Indonesian fuel subsidies present primary challenge to Widodo administration


04 Sep 2014

Indonesian fuel subsidies present primary challenge to Widodo administration

The removal of fuel subsidies in Indonesia presents one of the most pressing issues for incumbent President Joko Widodo when he enters office on 20 October. The government faces immense economic pressure to remove subsidies but the move will face vast public opposition, heightening the threat of public unrest during the remainder of the year.

Fuel subsidies are expected to cost the economy USD 31 bn in 2015 – 18 percent of government spending – and they currently contribute to a current account deficit of 2-2.5 percent of GDP. Incumbent President Widodo, popularly known as “Jokowi”, has previously pledged to remove subsidies and invest some of the saved funds in poverty alleviation and development programmes, and many economists have cited the plans as vital to Indonesia’s economic stability. Subsidised diesel and gas have contributed to rapidly rising domestic consumption rates of fuel in the past decade. Indonesia is a former member of OPEC, but became a net importer of refined fuel in 2008 and subsequently left the organisation following a period of declining oil production and high demand for subsidised fuel.

The removal of fuel subsidies faces huge obstacles and will present a major political challenge to Widodo in his first months in office. In August, the rationalisation of subsidised fuel by state-owned Pertamina amid fears over shortages led to panic buying and shortages at some fuel stations. The public response prompted Pertamina to withdraw the policy after several days, illustrating the mismanagement and indecision at the heart of Indonesia’s fuel subsidy scheme. Indonesia operates a quota system for subsidised fuel and current estimates suggest the amount of subsidised diesel will run out in early December, with gas expected to follow suit just two weeks later.

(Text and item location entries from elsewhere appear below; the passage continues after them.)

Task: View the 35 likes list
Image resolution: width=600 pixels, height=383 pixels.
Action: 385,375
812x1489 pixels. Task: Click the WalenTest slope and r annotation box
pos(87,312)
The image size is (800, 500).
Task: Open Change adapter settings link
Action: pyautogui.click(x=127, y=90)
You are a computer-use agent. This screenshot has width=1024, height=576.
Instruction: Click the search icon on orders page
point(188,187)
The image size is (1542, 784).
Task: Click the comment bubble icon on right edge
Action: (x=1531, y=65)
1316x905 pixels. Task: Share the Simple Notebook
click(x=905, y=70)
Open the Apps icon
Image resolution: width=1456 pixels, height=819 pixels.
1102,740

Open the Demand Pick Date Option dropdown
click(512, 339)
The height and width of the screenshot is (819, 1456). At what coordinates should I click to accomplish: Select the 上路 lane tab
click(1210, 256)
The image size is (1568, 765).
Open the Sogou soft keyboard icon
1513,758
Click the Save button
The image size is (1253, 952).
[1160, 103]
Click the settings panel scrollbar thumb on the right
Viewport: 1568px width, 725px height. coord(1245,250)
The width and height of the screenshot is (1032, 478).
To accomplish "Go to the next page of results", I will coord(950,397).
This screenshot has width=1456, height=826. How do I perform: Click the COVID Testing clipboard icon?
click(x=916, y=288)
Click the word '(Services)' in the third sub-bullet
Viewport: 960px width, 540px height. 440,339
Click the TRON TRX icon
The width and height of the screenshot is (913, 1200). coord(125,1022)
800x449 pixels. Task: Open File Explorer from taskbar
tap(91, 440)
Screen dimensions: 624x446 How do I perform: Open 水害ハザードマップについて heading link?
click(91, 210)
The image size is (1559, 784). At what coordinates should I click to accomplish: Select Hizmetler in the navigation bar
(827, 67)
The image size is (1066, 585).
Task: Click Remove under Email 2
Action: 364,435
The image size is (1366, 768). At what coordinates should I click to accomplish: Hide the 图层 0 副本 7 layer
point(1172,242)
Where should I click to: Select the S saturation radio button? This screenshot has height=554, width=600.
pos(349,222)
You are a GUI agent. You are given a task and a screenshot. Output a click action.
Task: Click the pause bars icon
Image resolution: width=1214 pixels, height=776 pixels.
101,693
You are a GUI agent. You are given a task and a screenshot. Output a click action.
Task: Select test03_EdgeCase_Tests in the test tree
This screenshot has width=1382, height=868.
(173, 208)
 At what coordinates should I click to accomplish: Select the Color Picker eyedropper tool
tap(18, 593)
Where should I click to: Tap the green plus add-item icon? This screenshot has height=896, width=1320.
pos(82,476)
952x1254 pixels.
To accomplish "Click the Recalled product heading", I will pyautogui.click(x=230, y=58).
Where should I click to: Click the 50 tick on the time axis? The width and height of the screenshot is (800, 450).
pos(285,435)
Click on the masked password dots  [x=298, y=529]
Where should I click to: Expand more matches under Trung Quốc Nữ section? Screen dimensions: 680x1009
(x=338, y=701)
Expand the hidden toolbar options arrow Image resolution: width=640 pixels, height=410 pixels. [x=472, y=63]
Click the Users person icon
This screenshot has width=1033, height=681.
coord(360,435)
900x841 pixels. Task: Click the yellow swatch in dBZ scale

The cost of supplementing the deficit of subsidised fuel for the remainder of the year has been estimated at USD 685 million.

It is unclear if outgoing President Susilo Bambang Yudhoyono will cut subsidies before handing over power in October. The move would be a major political boost to Widodo, who will almost certainly face protests if he implements the measures within weeks of assuming the presidency. Yudhoyono’s support would also enable a more phased reduction in subsidies that could be followed by a second reduction in early 2015, potentially reducing the scope for protests. The two held talks in late August over the issue, but it remains unknown if Yudhoyono will implement the subsidy cuts during his last weeks in office.

Past efforts to reduce subsidies have either had an insufficient impact on the economy or have generated mass unrest. In 2013 the government cut fuel subsidies significantly, leading to a 44 percent increase in the price of gasoline and 22 percent rise in diesel costs. Protests were held for a week across multiple cities ahead of the price increase, with demonstrators initiating roadblocks and clashing with police. The extent of unrest was however somewhat dampened by the parallel announcement of mass payouts to the poor as compensation for the prices increases, although the scheme was itself overshadowed by alleged corruption. A global increase in the price of oil, combined with the weakening of the national currency, the rupiah, largely offset the benefit of the cut in subsidies for government accounts. Most famously, price rises in food and fuel in 1998 led to mass rioting that ultimately led to the downfall of the Suharto regime.

Faced by the need to reduce fuel subsidies, Widodo is unlikely to enjoy a ‘honeymoon period’ on coming to office. The decision of President Yudhoyono to implement cuts before the handover of power would be a major political boost but currently appears unlikely, with the two-term president keen to avoid hurting his public image. Widodo cannot avoid the topic and has spoken of his willingness to be “unpopular” in making decisions—as a critical measure for the economy, the subsidy removal will therefore go ahead and will face public opposition. Previous public awareness campaigns over the pitfalls of subsidies have failed to shift public perceptions, and public anger could worsen if the cut in subsidies triggers short-term inflation and rising costs in foodstuffs. Widodo will also face the difficulty of convincing some politicians within his own party, the Indonesian Democratic Party-Struggle, and others in parliament to support the policy, something which could delay implementation and prolong the exceptional capital subsidy expenditure.